◆ DIRECTIONS FOR THIS TASK ◆
Exactly the lines from the line with "Instruction: Click the" through the final line of the records below, both ends included, are to be set down. Do not include pictures.

◆ DATA RECORDS ◆
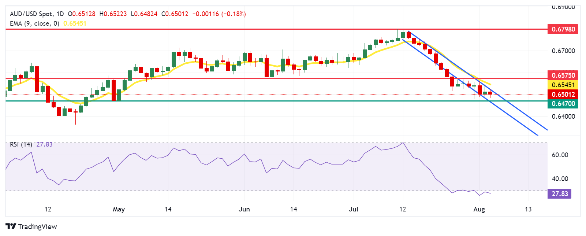Click the red 0.65750 price level tag
This screenshot has width=586, height=236.
click(563, 75)
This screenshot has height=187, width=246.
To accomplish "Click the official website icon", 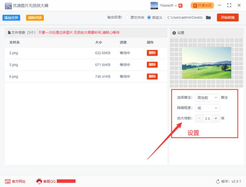I will (x=8, y=181).
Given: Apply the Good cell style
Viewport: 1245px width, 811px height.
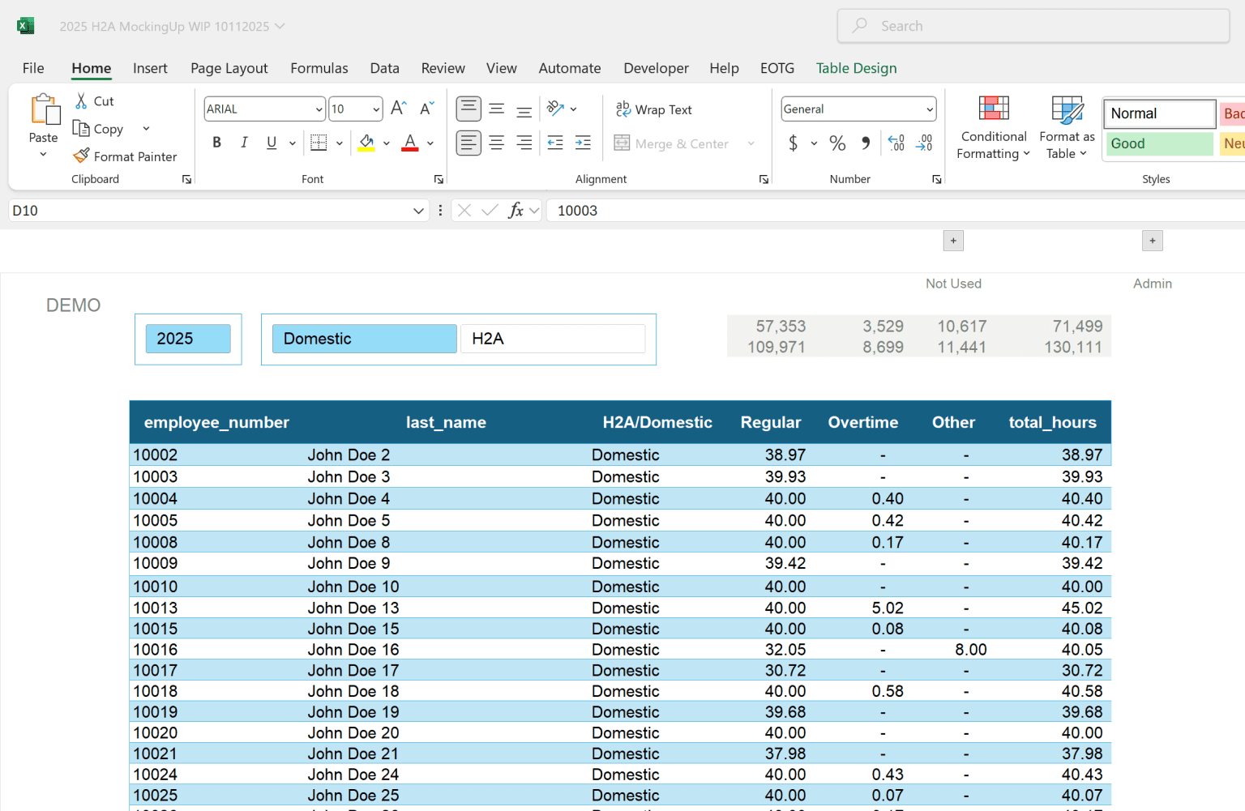Looking at the screenshot, I should 1159,143.
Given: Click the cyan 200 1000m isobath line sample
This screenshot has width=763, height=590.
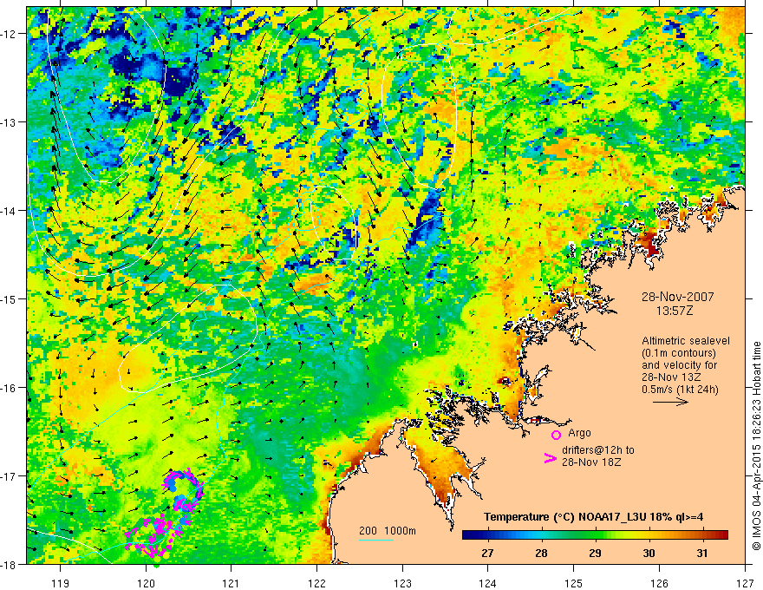Looking at the screenshot, I should click(376, 541).
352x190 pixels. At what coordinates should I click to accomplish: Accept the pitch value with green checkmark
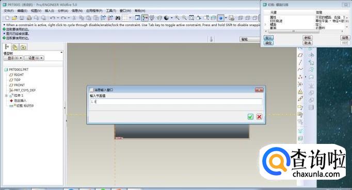point(250,116)
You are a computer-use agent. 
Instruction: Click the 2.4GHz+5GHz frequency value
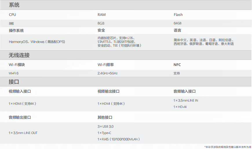click(107, 73)
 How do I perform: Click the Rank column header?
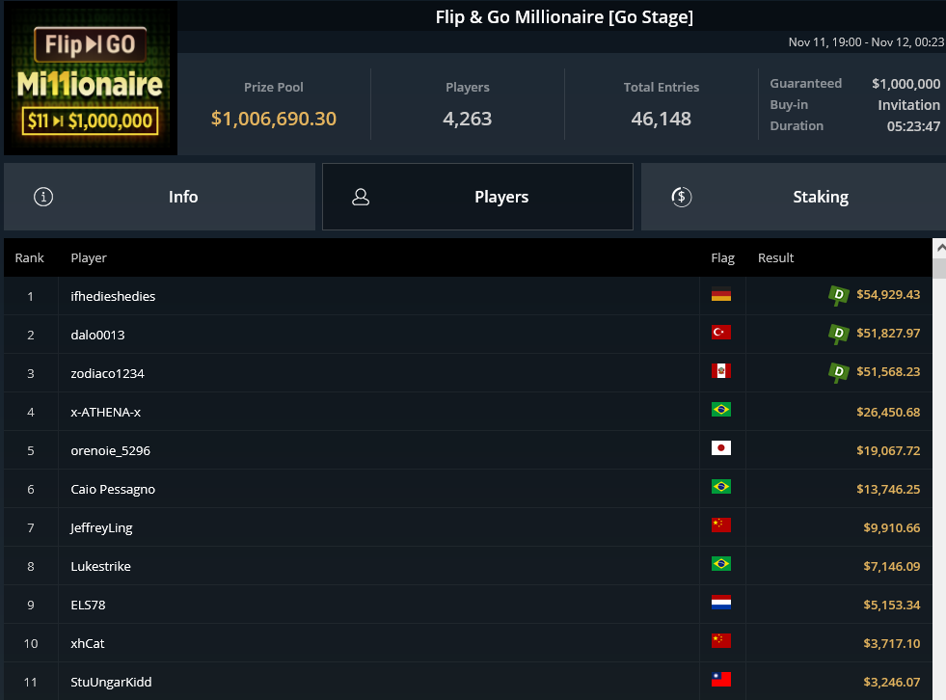tap(30, 257)
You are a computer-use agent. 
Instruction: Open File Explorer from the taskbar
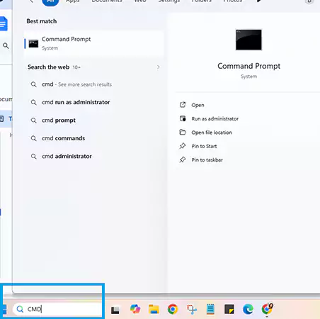click(x=154, y=309)
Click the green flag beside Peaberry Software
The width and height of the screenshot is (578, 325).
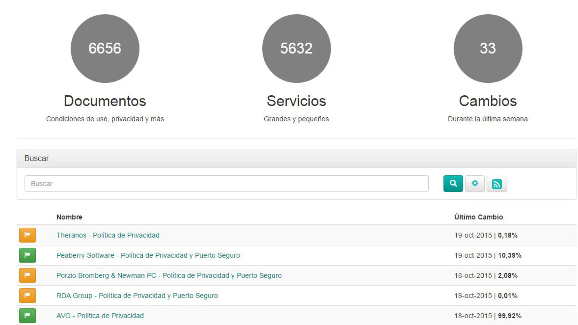click(27, 255)
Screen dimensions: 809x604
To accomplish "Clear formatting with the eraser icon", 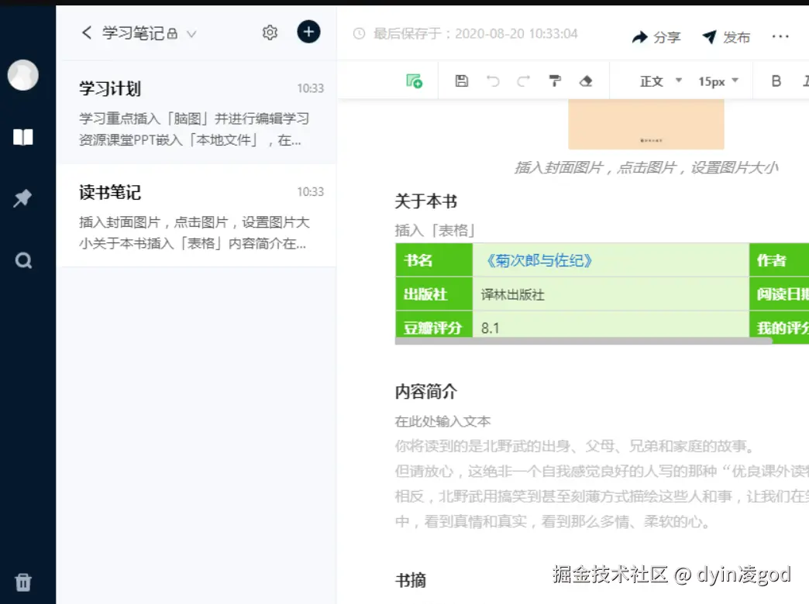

◆ EXPECTED ANSWER ◆
Instruction: Click the 2.4GHz+5GHz frequency value
click(107, 73)
 How do I perform: Click the Rank column header?
tap(30, 257)
You are a computer-use agent. 
Instruction: Open File Explorer from the taskbar
click(x=154, y=309)
Click the green flag beside Peaberry Software
The width and height of the screenshot is (578, 325).
click(27, 255)
Screen dimensions: 809x604
To accomplish "Clear formatting with the eraser icon", 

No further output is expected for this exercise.